The European Union’s proposal to end bi-annual time changes – the practice of changing the clocks between summer and winter-time – is finding substantial support in Malta, with representative bodies of the business community asserting that longer days will benefit trade and prove positive for the tourism industry.
The Malta Chamber of Commerce, Enterprise and Industry, and the Malta Hotels & Restaurants Association (MHRA) both outlined the productive ramifications of the initiative, saying that their members – consisting of leaders in the business community and the tourism sector – will profit from having summer-time all year round.
The issue has come to the fore in recent months following the results of an EU consultation which found that more than 80 percent of citizen respondents in the bloc were against the practice of changing the hour to mark summer and winter. This prompted EU Commission President Jean-Claude Juncker to say that millions “believe that in future, year-round should be year-round, and that’s what will happen.”
As a result, the Commission has committed to assessing the viability of “a harmonised regime” in either keeping the current EU year-round arrangements or discontinuing the current bi-annual time changes. However, for the proposal to be ratified into law, it would require the official support from each of the 28 national governments comprising the union, as well as representative MEPs.
Locally, the Malta Chamber made reference to a survey it conducted with its members on the issue. While asking businesses whether they preferred to have one fixed time-system in place, and to note their preference between summer or winter-time, the survey also asked them to determine how the proposal would affect their relationships with their European counterparts, partners and other companies in the EU zone.
The Malta Chamber noted that the results showed that “the most important thing would be that Malta keeps its time alignment with the other European countries in the CET zone,” whatever the final decision. Indeed, such alignment would ensure industries across the bloc maintain current operations and procedures, ensuring minimal disruptions if the decision goes ahead.
In its statement, the Malta Chamber also referred to the general results of the survey, in which 75 per cent of businesses stated they were in favour of remaining on summer-time through the entire year. Indeed, “longer days should lead to a more motivated work-force, which translates into more business activity, especially amongst retail, hospitality and restaurant businesses,” the representative business body asserted, quoting previous reports.

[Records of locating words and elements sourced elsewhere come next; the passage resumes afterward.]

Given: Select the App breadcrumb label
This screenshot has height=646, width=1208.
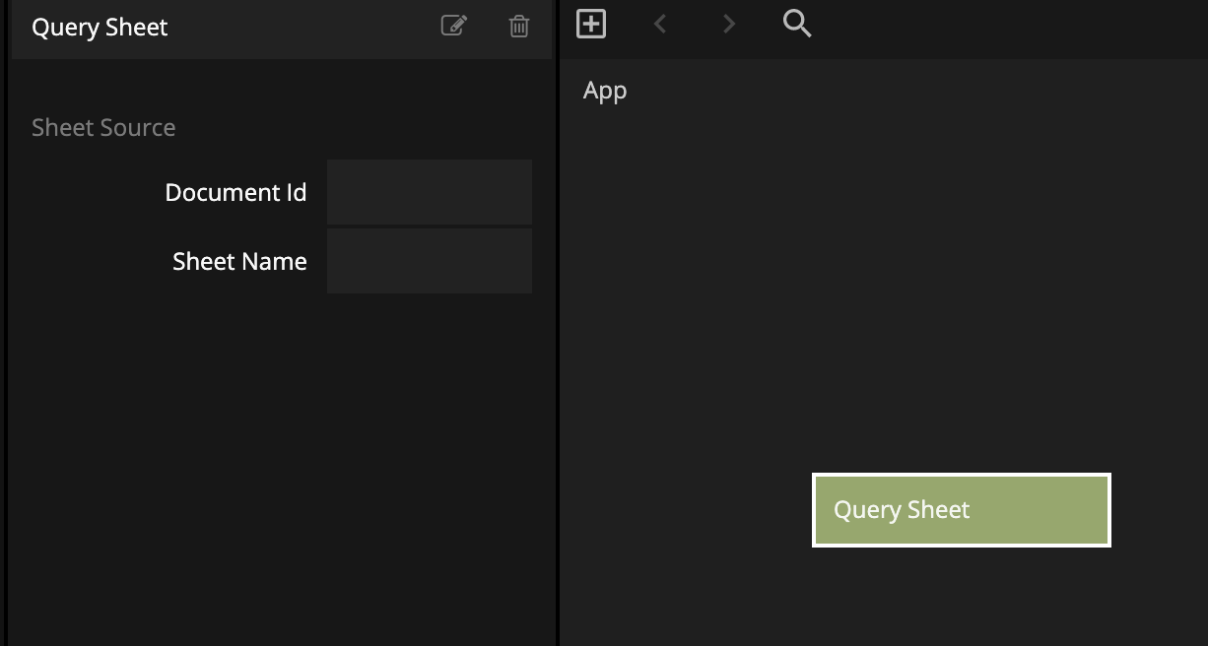Looking at the screenshot, I should 605,91.
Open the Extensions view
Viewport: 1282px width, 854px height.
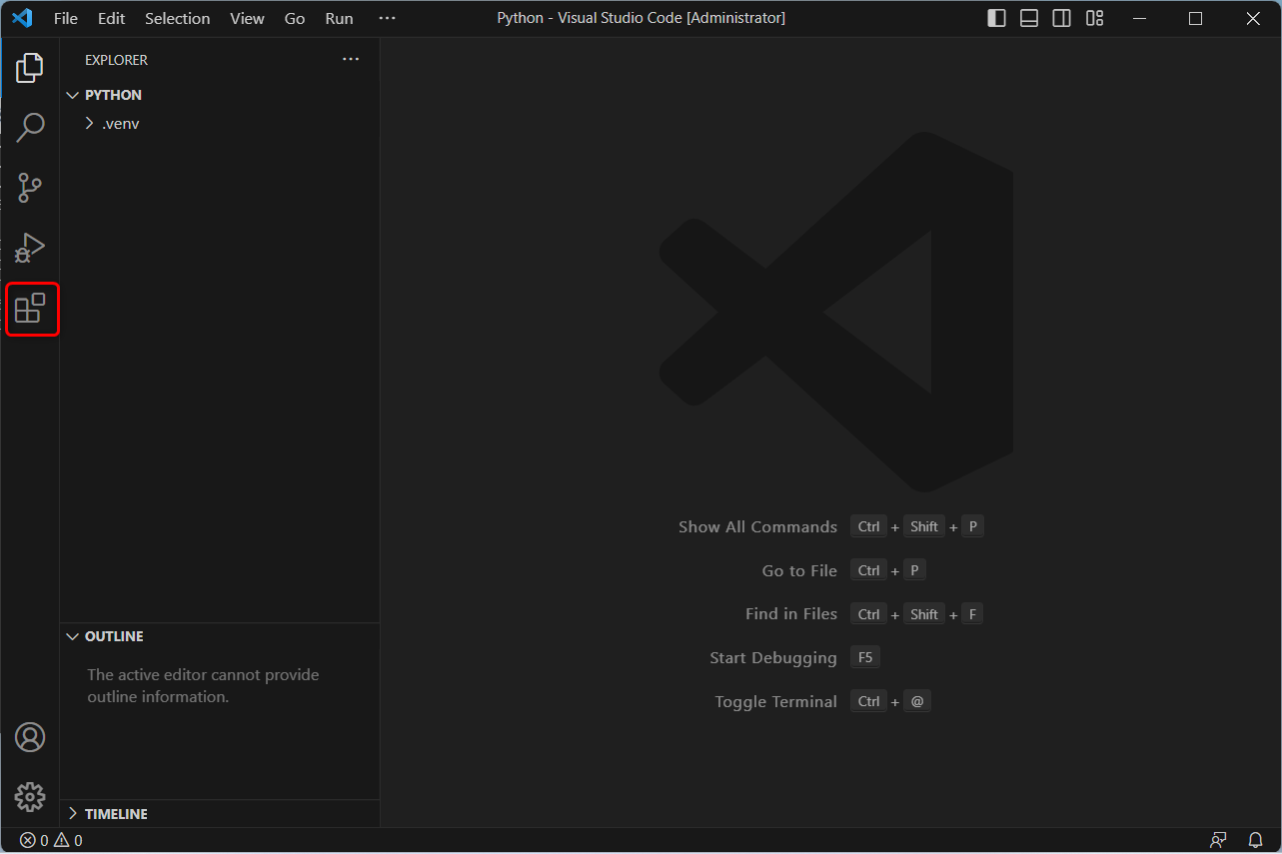pyautogui.click(x=30, y=309)
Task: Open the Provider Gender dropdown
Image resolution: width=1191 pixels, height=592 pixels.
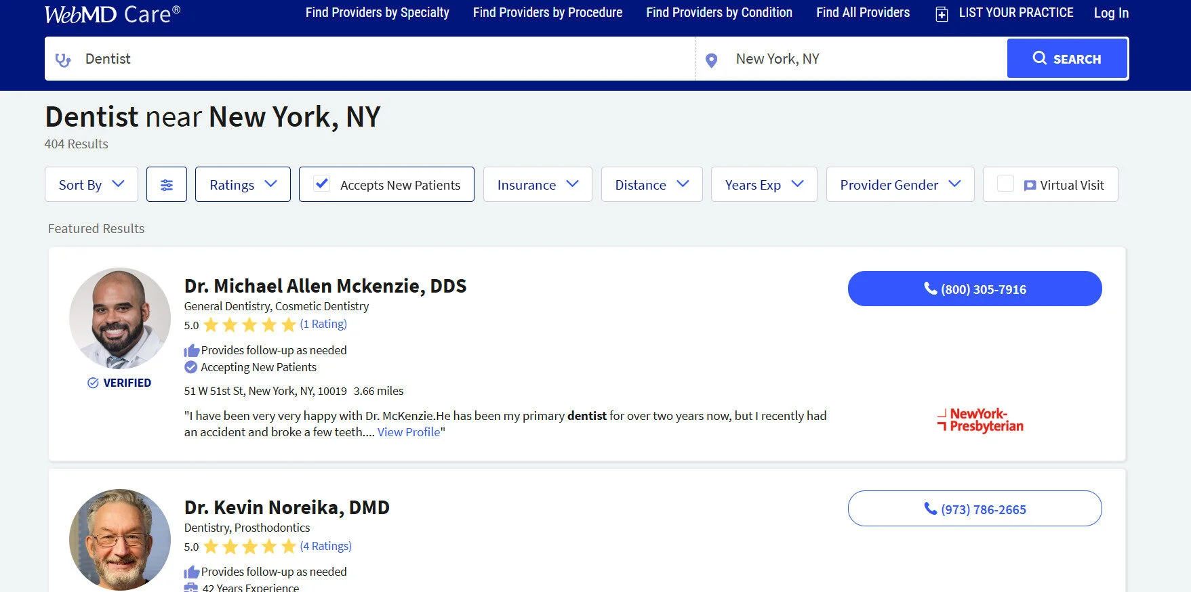Action: point(900,184)
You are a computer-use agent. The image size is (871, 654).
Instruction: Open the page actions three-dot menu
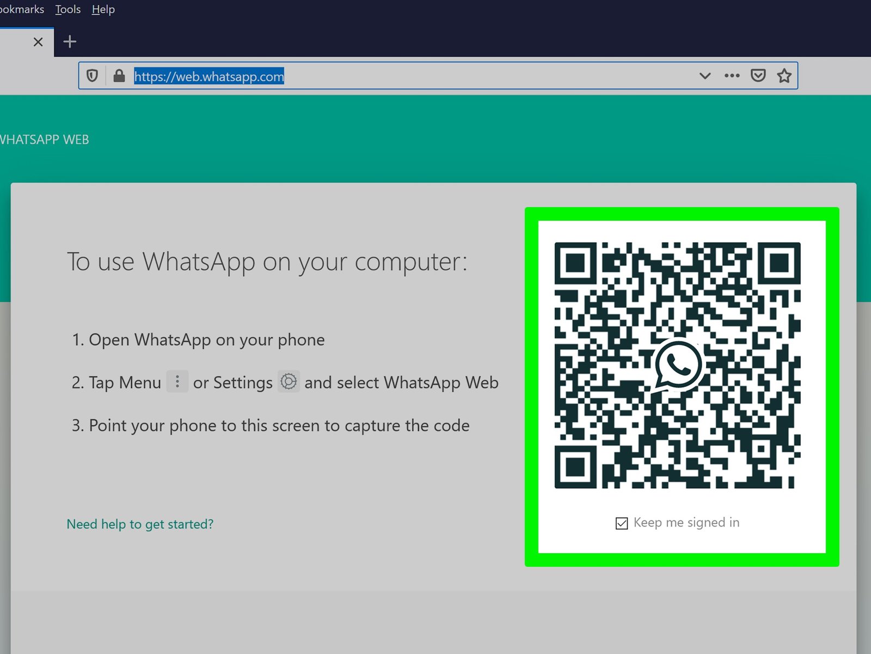tap(732, 76)
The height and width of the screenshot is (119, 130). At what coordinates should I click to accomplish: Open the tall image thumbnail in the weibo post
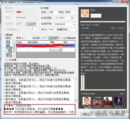pos(83,82)
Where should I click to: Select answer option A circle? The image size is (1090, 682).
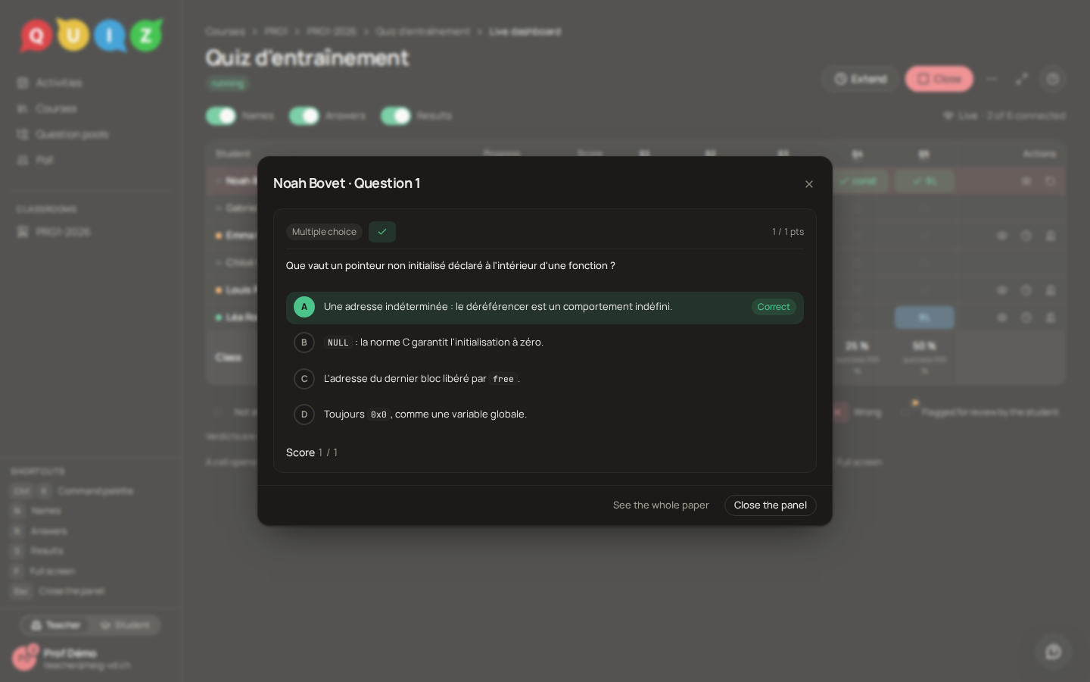tap(304, 307)
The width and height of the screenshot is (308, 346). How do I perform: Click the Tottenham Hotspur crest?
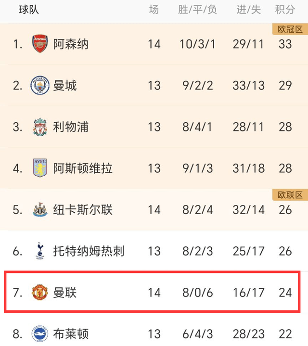point(40,251)
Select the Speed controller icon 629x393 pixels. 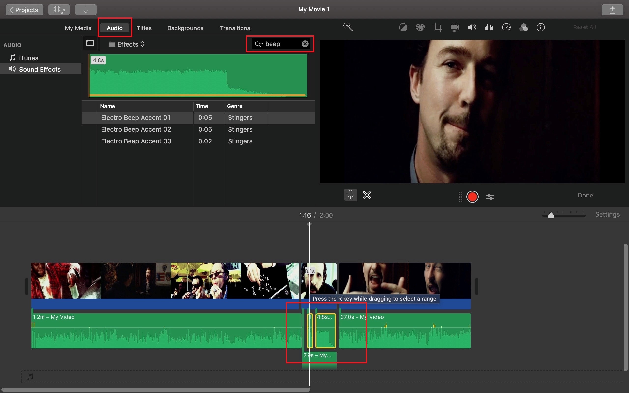(506, 27)
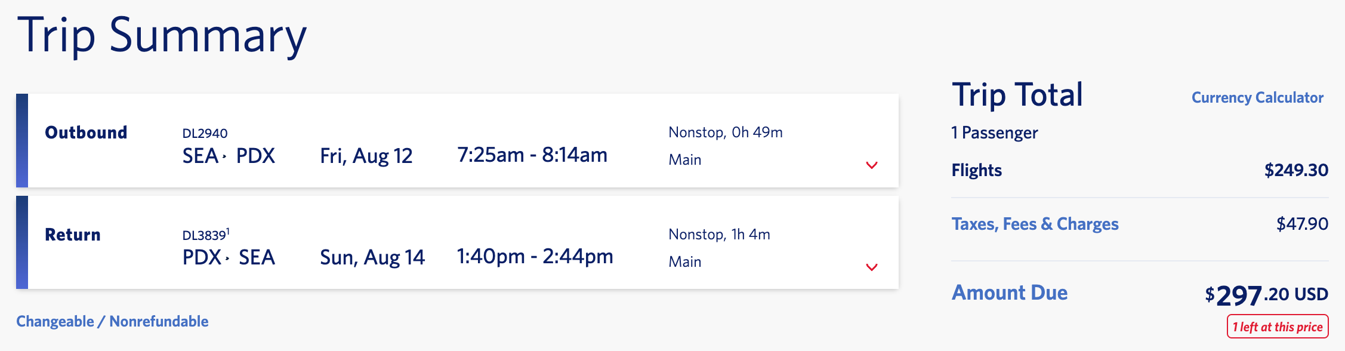Viewport: 1345px width, 351px height.
Task: Expand the Outbound flight details chevron
Action: pos(871,165)
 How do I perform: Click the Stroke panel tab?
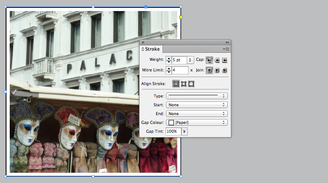pos(151,49)
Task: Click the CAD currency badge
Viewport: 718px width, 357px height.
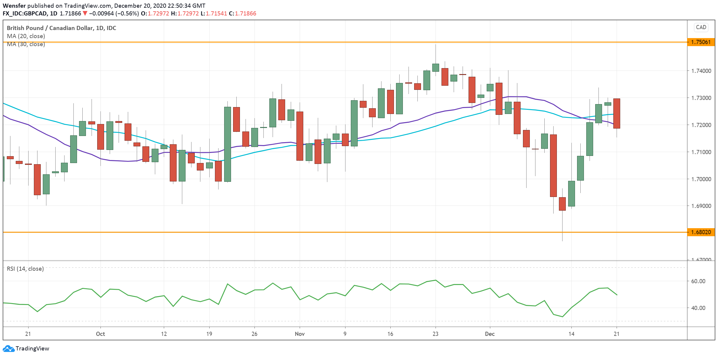Action: point(701,27)
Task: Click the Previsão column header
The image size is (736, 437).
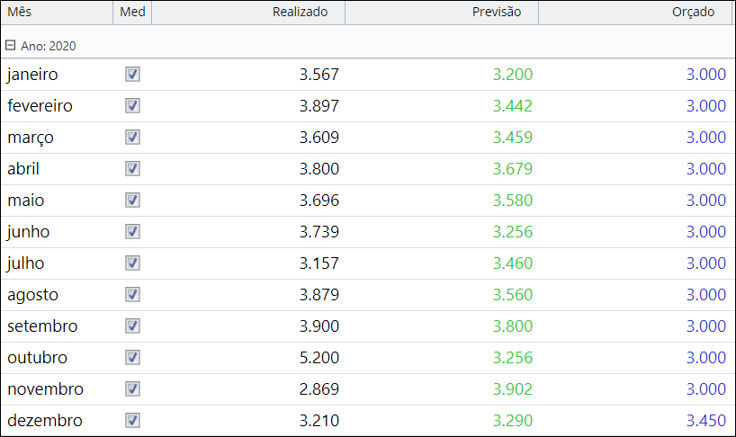Action: point(442,12)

Moreover, respondents also noted the psychological benefits the proposal would have on the Maltese workforce, which would lead to greater productivity. “Longer days also means that workers will enjoy more daylight after their respective work shifts,” the Malta Chamber said, going on to conclude that this would “lead to a wider feel-good factor amongst employees.”
Meanwhile, MHRA President Tony Zahra stressed the favourable effects such a ratification would have on businesses in the tourism sector, calling the proposed change “extremely positive” due to the resultant increase in sunlight hours, which bolsters trade. “The earlier the sunrise, the earlier the business day can begin. And it is also beneficial for winter evenings - since these are cooler, longer daylight hours will encourage people to go out anyway,” Mr Zahra said, saying this was “certainly productive for the tourism industry.”
Indeed, while he did not see any problems currently arising from the practice of switching over to winter-time, he noted that while eradicating seasonal time changes would have a profitable effect on tourist numbers to Malta, staying on summer-time would also be beneficial to locals.
Mr Zahra also emphasised that if the changes were to go ahead, it would be essential to maintain harmony across the entire bloc in order to ensure there are no adverse effects when conducting business with other countries in the EU.
“At present, all of Europe changes at the same time – and I think it should be maintained this way,” he asserted. Indeed, a European Parliament resolution says it is “crucial to maintain a unified EU time regime,” making it unlikely for countries not to ratify the change if other members of the bloc push ahead.